Shell's bold move: increasing debt to fund record payouts.
In a controversial decision, Shell has chosen to expand its already substantial debt, reaching multibillion-pound proportions, while simultaneously rewarding investors with unprecedented dividends. This strategy is being implemented despite a notable decline in annual profits, attributed to the softening of oil prices on the global market.
The company's adjusted earnings for 2025 stood at $18.5 billion, a significant 22% drop from the previous year's $23.7 billion. This decline can be traced back to the consistent fall in global oil prices.
Shell's earnings for the final quarter of the year, at $3.25 billion, fell short of analyst predictions of $3.5 billion and were considerably lower than the $5.4 billion reported for the preceding three months.
Despite these challenges, Shell has maintained its commitment to shareholder payouts, even as its net debt climbed to $45.7 billion by the end of the year, representing almost 21% of its total capital. This figure is an increase from the $41.2 billion recorded at the end of September, reflecting the continued slide in oil prices.
The company's generosity towards its shareholders is evident in the 4% increase in dividends and the $3.5 billion worth of share buybacks, marking its 17th consecutive quarter of at least $3 billion in buybacks.
The international price of crude oil fell below $60 per barrel for the first time in almost five years at the end of 2025. This decline was influenced by political leaders' tentative steps towards a Russia-Ukraine peace deal, which could potentially lead to an increase in the global market's glut if Western sanctions on Russian exports were lifted.

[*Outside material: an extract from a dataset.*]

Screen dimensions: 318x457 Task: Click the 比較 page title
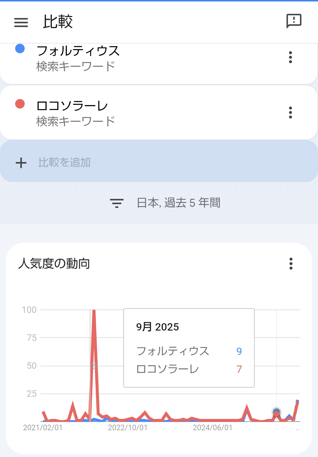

Overall, oil prices tumbled by nearly 20% in 2025, marking the most significant annual loss since the Covid pandemic and the first time the oil market has recorded three consecutive years of annual losses.
Wael Sawan, Shell's chief executive, characterized the year as one of "accelerated momentum" for the business, highlighting "strong operational and financial performance across Shell."
Sawan added, "We generated free cash flow of $26 billion, made significant progress in focusing our portfolio, and reached $5 billion in cost savings since 2022, with more to come."
But here's where it gets controversial: is Shell's strategy of increasing debt while rewarding investors sustainable in the long term, especially in the face of declining oil prices and a potential glut in the global market? And this is the part most people miss: what impact will this have on the company's future growth and stability?